> [Saved entries]
-------------------------

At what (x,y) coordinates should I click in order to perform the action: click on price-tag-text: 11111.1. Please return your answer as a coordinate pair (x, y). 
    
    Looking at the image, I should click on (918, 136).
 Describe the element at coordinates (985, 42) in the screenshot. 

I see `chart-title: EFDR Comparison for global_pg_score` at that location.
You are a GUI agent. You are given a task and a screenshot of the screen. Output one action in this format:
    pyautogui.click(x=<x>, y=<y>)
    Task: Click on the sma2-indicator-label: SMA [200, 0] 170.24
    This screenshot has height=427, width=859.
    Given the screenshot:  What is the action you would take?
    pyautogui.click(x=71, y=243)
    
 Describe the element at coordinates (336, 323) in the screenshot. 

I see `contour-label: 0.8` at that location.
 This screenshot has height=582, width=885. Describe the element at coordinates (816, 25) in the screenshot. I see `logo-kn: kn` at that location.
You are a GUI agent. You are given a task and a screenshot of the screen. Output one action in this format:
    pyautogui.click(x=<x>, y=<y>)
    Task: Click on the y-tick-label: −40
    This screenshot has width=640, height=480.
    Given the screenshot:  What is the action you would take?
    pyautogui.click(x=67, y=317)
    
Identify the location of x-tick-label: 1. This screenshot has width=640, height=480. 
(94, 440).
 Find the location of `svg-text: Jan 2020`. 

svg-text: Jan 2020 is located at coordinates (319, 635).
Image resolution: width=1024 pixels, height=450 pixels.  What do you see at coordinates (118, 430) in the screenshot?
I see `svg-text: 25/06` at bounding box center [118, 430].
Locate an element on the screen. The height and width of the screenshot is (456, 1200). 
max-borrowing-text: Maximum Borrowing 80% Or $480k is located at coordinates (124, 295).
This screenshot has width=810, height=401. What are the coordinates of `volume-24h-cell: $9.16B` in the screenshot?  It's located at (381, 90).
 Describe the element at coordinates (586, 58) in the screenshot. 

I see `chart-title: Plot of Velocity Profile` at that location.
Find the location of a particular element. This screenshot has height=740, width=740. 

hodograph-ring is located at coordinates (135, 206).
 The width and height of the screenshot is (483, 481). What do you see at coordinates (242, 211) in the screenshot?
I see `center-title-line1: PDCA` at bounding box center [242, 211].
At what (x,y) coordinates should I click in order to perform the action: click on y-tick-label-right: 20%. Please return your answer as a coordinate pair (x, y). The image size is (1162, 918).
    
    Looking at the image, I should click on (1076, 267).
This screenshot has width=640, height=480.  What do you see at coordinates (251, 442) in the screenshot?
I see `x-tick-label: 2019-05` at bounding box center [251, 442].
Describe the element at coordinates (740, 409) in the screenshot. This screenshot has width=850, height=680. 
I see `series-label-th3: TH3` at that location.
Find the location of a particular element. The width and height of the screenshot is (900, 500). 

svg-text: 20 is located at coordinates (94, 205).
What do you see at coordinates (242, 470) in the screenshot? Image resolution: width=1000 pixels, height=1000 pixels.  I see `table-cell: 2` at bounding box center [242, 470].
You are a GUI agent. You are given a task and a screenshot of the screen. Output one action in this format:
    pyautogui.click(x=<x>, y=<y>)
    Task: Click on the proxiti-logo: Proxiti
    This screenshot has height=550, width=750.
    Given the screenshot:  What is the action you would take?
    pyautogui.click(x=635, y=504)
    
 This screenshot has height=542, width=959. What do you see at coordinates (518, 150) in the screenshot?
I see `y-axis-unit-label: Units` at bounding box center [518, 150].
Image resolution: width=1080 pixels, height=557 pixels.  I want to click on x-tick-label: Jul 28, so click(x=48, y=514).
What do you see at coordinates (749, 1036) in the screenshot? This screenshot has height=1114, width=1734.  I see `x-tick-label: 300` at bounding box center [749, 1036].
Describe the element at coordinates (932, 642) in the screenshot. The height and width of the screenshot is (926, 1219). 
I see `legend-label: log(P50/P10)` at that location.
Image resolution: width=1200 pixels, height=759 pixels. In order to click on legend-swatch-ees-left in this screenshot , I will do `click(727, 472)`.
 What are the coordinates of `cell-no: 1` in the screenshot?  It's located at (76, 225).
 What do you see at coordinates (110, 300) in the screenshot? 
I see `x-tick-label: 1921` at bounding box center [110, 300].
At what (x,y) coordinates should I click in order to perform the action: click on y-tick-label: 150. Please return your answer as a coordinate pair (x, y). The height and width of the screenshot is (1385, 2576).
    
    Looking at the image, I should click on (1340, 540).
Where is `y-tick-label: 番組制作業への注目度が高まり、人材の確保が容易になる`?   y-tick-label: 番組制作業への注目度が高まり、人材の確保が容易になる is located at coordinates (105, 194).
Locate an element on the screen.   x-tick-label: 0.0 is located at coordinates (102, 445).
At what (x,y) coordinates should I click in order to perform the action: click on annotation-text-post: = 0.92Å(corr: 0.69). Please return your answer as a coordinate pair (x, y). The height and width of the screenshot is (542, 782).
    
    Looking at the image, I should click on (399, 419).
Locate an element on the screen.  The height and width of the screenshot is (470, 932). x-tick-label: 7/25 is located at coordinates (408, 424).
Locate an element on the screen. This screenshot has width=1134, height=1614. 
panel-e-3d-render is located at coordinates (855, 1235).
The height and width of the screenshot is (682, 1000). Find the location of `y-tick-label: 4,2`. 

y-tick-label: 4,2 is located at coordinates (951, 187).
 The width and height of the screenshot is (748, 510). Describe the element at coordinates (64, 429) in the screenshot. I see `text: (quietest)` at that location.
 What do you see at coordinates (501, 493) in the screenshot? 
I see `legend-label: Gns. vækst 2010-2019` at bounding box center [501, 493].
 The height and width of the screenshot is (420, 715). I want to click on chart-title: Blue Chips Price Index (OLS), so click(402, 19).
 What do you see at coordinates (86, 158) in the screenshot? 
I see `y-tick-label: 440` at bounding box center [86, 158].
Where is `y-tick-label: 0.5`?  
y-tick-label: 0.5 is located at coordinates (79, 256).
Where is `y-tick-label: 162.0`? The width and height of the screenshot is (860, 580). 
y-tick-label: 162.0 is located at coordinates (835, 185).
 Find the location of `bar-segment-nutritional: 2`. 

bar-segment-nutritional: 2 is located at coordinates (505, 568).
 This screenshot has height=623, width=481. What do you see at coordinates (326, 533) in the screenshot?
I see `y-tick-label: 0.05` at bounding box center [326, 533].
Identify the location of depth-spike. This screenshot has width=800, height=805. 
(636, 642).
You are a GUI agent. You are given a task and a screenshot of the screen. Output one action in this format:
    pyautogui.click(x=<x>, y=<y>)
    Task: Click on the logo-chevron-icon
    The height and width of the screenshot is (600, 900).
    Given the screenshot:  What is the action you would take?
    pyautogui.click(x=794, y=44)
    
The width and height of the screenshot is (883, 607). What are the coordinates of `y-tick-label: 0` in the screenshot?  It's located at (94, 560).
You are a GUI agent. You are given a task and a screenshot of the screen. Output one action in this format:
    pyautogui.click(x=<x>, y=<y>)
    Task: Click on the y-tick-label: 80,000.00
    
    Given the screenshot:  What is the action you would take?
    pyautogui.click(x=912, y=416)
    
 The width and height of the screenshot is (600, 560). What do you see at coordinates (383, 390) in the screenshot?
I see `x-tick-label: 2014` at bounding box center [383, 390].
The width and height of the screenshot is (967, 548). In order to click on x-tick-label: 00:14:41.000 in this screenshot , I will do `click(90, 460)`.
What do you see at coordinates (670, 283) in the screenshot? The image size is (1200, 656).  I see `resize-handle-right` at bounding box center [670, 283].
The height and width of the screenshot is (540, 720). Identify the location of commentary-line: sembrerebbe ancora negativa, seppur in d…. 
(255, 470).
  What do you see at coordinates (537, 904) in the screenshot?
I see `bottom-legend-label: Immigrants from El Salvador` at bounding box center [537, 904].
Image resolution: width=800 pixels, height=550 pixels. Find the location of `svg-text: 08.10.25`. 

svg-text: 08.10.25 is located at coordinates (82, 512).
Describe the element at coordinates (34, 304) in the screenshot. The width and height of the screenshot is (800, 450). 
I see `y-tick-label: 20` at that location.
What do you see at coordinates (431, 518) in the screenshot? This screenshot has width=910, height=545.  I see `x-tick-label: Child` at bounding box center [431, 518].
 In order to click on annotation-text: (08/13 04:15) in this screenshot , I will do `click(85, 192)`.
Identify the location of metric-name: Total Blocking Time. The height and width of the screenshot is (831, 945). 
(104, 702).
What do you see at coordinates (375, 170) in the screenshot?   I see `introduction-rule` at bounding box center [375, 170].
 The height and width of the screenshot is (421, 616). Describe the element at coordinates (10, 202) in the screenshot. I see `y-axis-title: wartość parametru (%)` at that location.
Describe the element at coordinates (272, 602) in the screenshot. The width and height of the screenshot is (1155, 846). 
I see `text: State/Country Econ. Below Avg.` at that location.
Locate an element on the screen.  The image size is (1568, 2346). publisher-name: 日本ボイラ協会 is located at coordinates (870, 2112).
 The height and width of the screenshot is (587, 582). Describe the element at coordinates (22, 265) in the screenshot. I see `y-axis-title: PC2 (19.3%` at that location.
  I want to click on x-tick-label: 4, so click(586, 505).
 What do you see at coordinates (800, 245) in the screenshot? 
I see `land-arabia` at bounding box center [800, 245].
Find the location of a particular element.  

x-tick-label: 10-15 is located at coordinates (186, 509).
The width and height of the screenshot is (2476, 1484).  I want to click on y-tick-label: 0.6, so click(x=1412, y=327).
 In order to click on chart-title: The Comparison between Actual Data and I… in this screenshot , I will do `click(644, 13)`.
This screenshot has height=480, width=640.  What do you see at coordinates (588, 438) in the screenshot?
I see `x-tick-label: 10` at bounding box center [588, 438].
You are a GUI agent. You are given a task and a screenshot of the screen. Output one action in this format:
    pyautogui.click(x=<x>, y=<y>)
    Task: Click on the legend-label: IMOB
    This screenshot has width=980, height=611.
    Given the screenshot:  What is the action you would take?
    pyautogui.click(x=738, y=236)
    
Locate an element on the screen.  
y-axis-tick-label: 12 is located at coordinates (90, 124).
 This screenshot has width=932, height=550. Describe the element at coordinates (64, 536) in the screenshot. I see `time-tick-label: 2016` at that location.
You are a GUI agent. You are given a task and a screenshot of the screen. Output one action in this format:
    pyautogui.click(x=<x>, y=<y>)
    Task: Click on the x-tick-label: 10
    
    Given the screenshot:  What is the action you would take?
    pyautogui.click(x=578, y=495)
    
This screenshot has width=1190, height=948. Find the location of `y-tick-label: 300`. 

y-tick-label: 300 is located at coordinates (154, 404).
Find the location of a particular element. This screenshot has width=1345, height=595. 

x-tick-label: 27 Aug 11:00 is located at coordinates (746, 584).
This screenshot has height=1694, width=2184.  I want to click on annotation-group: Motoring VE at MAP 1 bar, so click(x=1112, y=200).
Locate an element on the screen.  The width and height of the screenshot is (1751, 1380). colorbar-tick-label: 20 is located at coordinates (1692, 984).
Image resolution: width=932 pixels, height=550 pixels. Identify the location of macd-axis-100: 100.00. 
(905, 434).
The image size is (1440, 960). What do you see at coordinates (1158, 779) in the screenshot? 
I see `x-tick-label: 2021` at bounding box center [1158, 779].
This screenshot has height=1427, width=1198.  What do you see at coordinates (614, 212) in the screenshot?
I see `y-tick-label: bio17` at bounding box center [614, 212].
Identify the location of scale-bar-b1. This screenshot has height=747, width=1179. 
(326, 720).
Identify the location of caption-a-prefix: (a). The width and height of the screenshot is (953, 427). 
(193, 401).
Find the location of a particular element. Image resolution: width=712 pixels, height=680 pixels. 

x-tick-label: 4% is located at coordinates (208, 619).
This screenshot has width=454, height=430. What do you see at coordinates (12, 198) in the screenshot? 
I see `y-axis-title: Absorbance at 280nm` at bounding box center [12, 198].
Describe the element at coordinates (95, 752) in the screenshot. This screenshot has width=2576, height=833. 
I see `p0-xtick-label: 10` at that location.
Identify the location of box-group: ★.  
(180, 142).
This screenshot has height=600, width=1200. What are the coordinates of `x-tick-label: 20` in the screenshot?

-------------------------

> [Task item]
Duplicate the entries above, from the line with "The width and height of the screenshot is (2476, 1484)." up to and including the line with "center [588, 438].".

> [Written answer]
The width and height of the screenshot is (2476, 1484).  I want to click on y-tick-label: 0.6, so click(x=1412, y=327).
 In order to click on chart-title: The Comparison between Actual Data and I… in this screenshot , I will do `click(644, 13)`.
This screenshot has height=480, width=640.  What do you see at coordinates (588, 438) in the screenshot?
I see `x-tick-label: 10` at bounding box center [588, 438].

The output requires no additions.